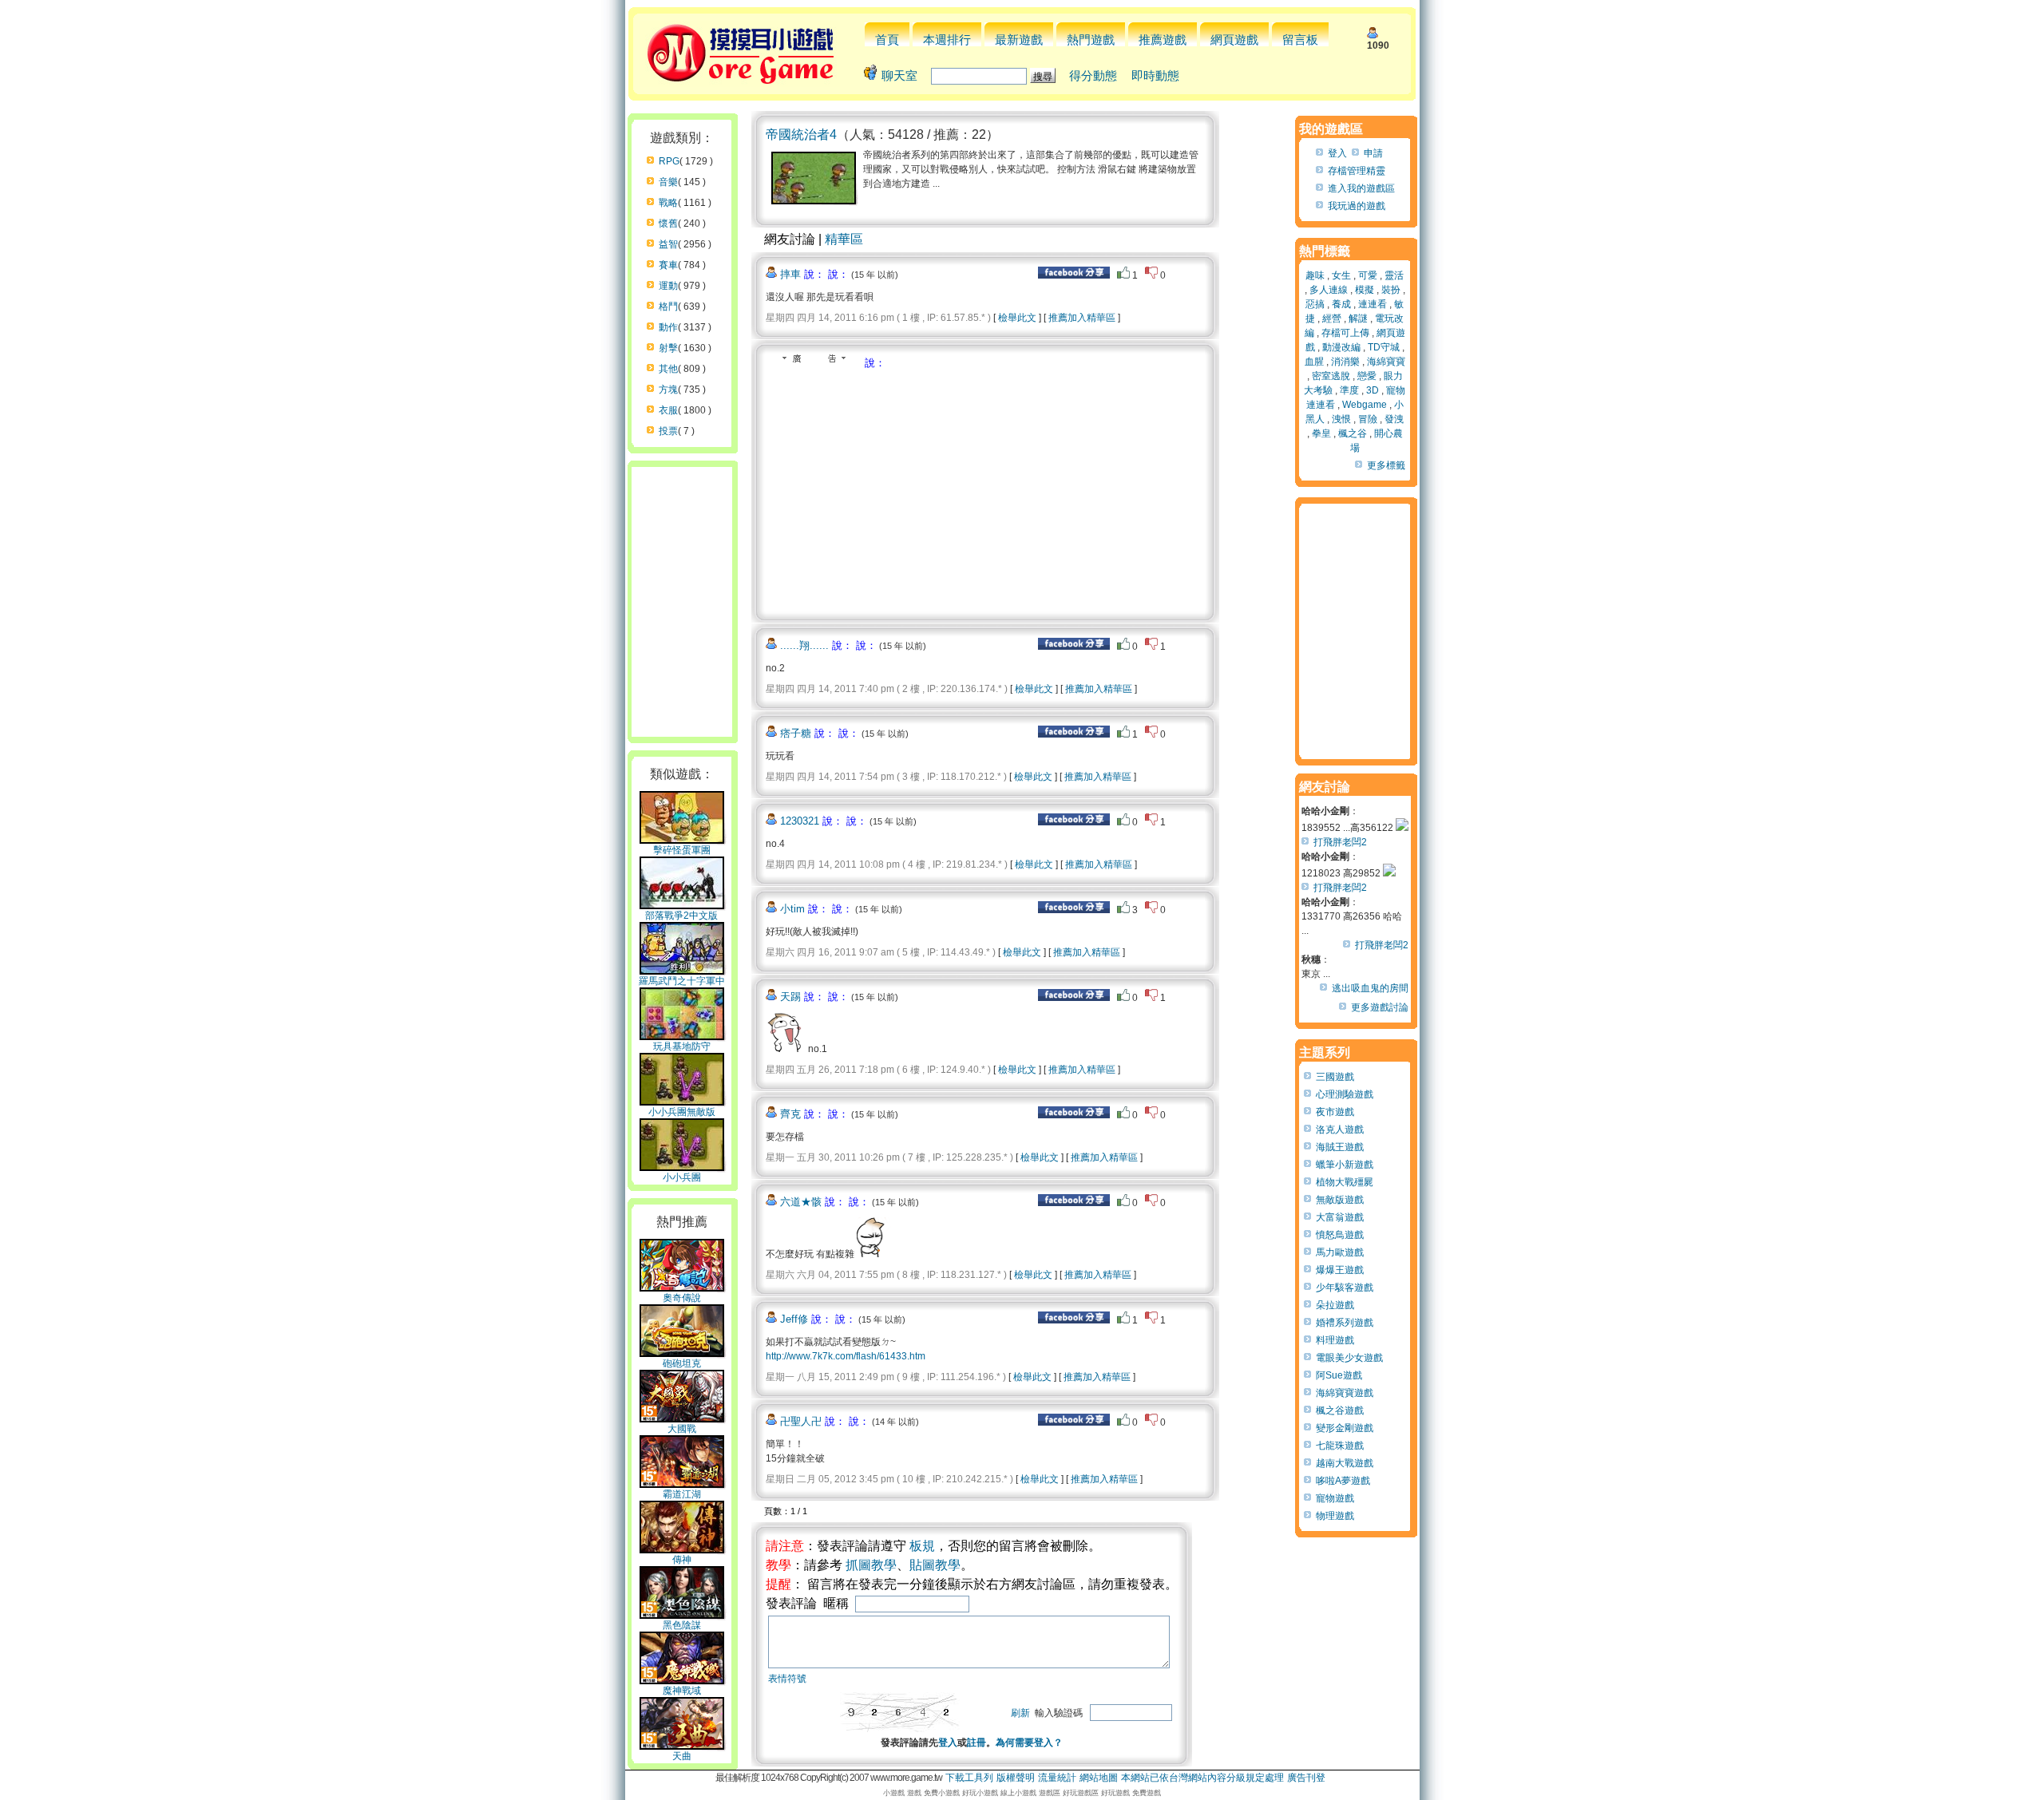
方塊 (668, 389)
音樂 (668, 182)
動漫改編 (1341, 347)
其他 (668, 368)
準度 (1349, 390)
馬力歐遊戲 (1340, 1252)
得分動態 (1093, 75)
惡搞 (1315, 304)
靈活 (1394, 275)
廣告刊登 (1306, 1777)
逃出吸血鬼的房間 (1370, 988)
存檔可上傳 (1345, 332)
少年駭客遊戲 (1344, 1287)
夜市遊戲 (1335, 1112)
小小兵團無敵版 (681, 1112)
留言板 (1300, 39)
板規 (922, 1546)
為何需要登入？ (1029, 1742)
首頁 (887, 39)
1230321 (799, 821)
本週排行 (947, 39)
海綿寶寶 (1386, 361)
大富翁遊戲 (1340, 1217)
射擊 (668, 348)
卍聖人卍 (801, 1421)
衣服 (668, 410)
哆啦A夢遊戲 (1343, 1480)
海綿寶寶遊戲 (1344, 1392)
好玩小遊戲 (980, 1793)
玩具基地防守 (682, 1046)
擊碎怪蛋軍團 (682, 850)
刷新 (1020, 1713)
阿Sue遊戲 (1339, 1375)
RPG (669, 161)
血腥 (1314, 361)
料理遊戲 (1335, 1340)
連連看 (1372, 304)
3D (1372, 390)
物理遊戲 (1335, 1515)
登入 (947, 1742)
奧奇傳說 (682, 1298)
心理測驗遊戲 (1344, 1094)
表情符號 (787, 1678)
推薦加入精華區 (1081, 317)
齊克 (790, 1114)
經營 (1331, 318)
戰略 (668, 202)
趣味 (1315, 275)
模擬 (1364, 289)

--------------------------------

ASSIGNMENT —
Please output only the lines from the one holding "海綿寶寶 (1386, 361)" to the end of the records, first and last included, exactly as they appear.

ANSWER BELOW —
海綿寶寶 (1386, 361)
大富翁遊戲 (1340, 1217)
射擊 (668, 348)
卍聖人卍 (801, 1421)
衣服 (668, 410)
哆啦A夢遊戲 (1343, 1480)
海綿寶寶遊戲 (1344, 1392)
好玩小遊戲 (980, 1793)
玩具基地防守 (682, 1046)
擊碎怪蛋軍團 (682, 850)
刷新 (1020, 1713)
阿Sue遊戲 (1339, 1375)
RPG (669, 161)
血腥 (1314, 361)
料理遊戲 (1335, 1340)
連連看 (1372, 304)
3D (1372, 390)
物理遊戲 (1335, 1515)
登入 (947, 1742)
奧奇傳說 (682, 1298)
心理測驗遊戲 (1344, 1094)
表情符號 (787, 1678)
推薦加入精華區 (1081, 317)
齊克 (790, 1114)
經營 (1331, 318)
戰略 (668, 202)
趣味 (1315, 275)
模擬 (1364, 289)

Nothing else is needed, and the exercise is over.